J’ai fait un long thread sur le dessin sur twitter, mal rédigé, que je complète ici.
L’article est décomposé en 3 points : la technique, l’enseignement, et les astuces pour masquer le manque de maîtrise technique.
Je n’ai jamais rien appris de plus difficile, demandant le plus d’efforts, sur la plus longue période de temps, que le dessin (je parle d’avoir un niveau technique de dessin suffisant pour par exemple être capable de dessiner un manga comme monster, pluto, de Naoki Urasawa).
En quelques mois j’ai appris à développer en POO (programmation orientée objet), en quelques heures de tutoriels vidéo j’ai appris les bases de la modélisation 3d dans blender, pour l’animation 2d en motion design avec Flash et AfterEffect il m’avait suffit de quelques années pour en faire mon métier.
Évidemment je ne serai jamais excellent ou même vraiment bon en 3d comme en développement, je ne pratiquerai jamais assez ces logiciels et ces langages pour ça, mais comparé au dessin, ces compétences ne sont qu’une maîtrise d’outils informatiques et de langages informatiques.
1 – Le dessin, et l’espace :
Le dessin est un apprentissage technique à un tout autre niveau d’exigence.
Après avoir pris des cours de nu pendant mon adolescence, avoir fait une prépa d’art, et quelques cours de nu où l’apprentissage technique a parfois été très fortement dévalué par mes professeurs au profit de l’expression stylistique, j ‘ai laissé de côté la pratique du dessin pendant 15 ans, pour la reprendre progressivement ces 6 ou 7 dernières années.
Et avec la pratique, je pense maintenant que la plus grande difficulté technique est de dessiner en « volume« , en perspective.
Retranscrire en deux dimensions (à plat sur un papier) de la trois dimensions (des personnages qui évoluent dans un espace en perspective), demande un haut niveau d’abstraction et de représentation mentale de l’espace, qui demande énormément de pratique pour être maîtrisé, même partiellement, sans avoir recours à des astuces.
La pratique permet en fait de synthétiser les informations et de les selectionner.

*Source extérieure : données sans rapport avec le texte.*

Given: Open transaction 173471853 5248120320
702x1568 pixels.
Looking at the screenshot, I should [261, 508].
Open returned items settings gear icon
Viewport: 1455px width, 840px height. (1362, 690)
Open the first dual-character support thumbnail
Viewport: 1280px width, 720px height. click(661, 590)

La pertinence de la synthèse, et la bonne hiérarchisation des étapes pour y arriver, n’est possible qu’à force de répétition et de méthode, il n’y a que ça qui aide.
C’est pour ça qu’au début de l’apprentissage un dessinateur sera perdu par la somme de détails à traiter, en dessinera trop ou pas du tout assez, car il ne sera pas capable de voir et de synthétiser les bonnes informations visuelles à retranscrire.

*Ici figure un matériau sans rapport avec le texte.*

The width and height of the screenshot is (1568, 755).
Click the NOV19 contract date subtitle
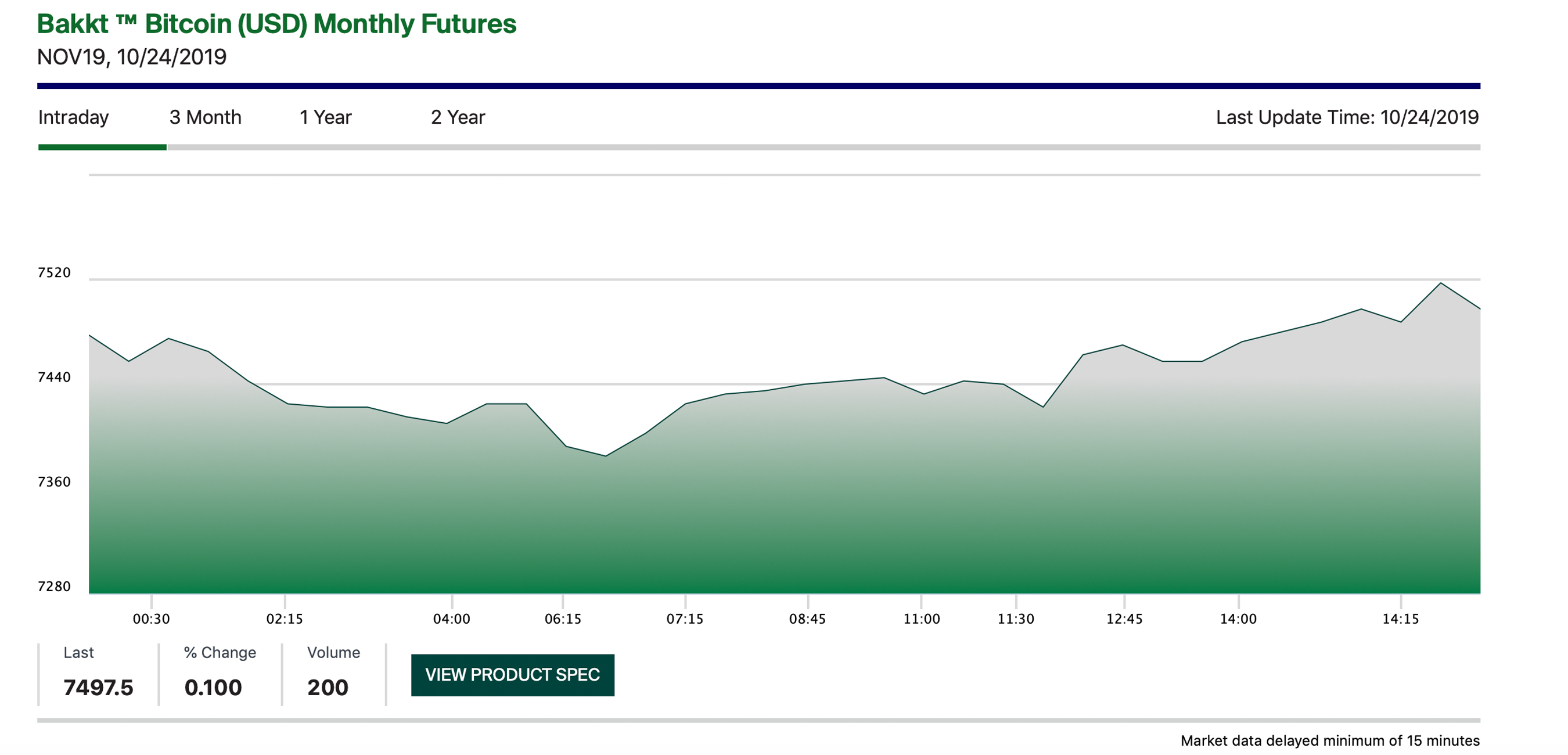[x=131, y=57]
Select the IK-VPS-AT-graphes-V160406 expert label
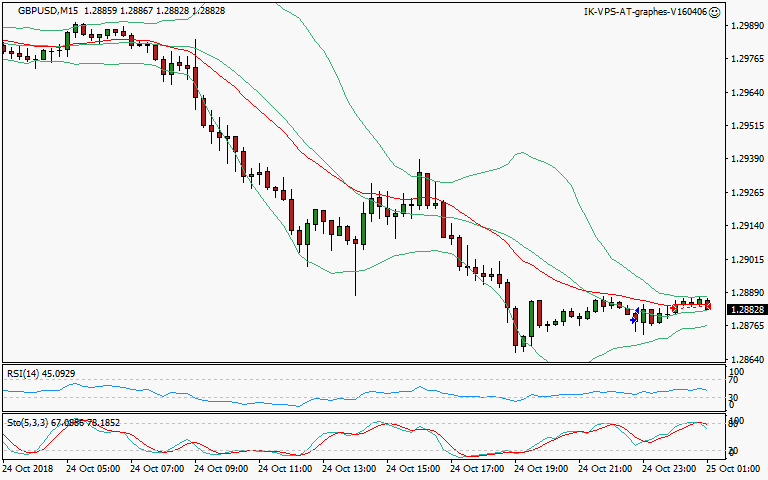Image resolution: width=768 pixels, height=480 pixels. [644, 11]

La seule chose équivalente à cette représentation mentale de l’espace dont j’ai entendu parler un jour c’est cette gymnaste, qui avait perdu sa notion de l’espace quand elle était en saut dans les airs :
Simone Biles victime de « perte de figure », quel est ce mal que tout gymnaste redoute ?

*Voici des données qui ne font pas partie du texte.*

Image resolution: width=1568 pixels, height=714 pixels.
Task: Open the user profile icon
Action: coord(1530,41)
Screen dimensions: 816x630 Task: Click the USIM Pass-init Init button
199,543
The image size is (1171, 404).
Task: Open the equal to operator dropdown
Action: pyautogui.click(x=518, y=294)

Elle raconte que quand elle était en saut, dans le vide sans repères spatiaux et sans repères visuels, entrain de faire des vrilles, elle « savait » où était son corps dans l’espace.
Je pense que la représentation mentale de l’espace 3d d’un bon dessinateur est un peu une compétence du même genre que celle là (faire un créneau pour se garer aussi par exemple, mais reste plus simple car on dispose de repères visuels, on ne recrée pas un espace mentalement à partir de rien).
Il m’a fallut des années de pratique, mais plus je progresse en dessin, moins je pense à la perspective. Je sais instinctivement que tel élément d’un corps ira là, tel autre ici.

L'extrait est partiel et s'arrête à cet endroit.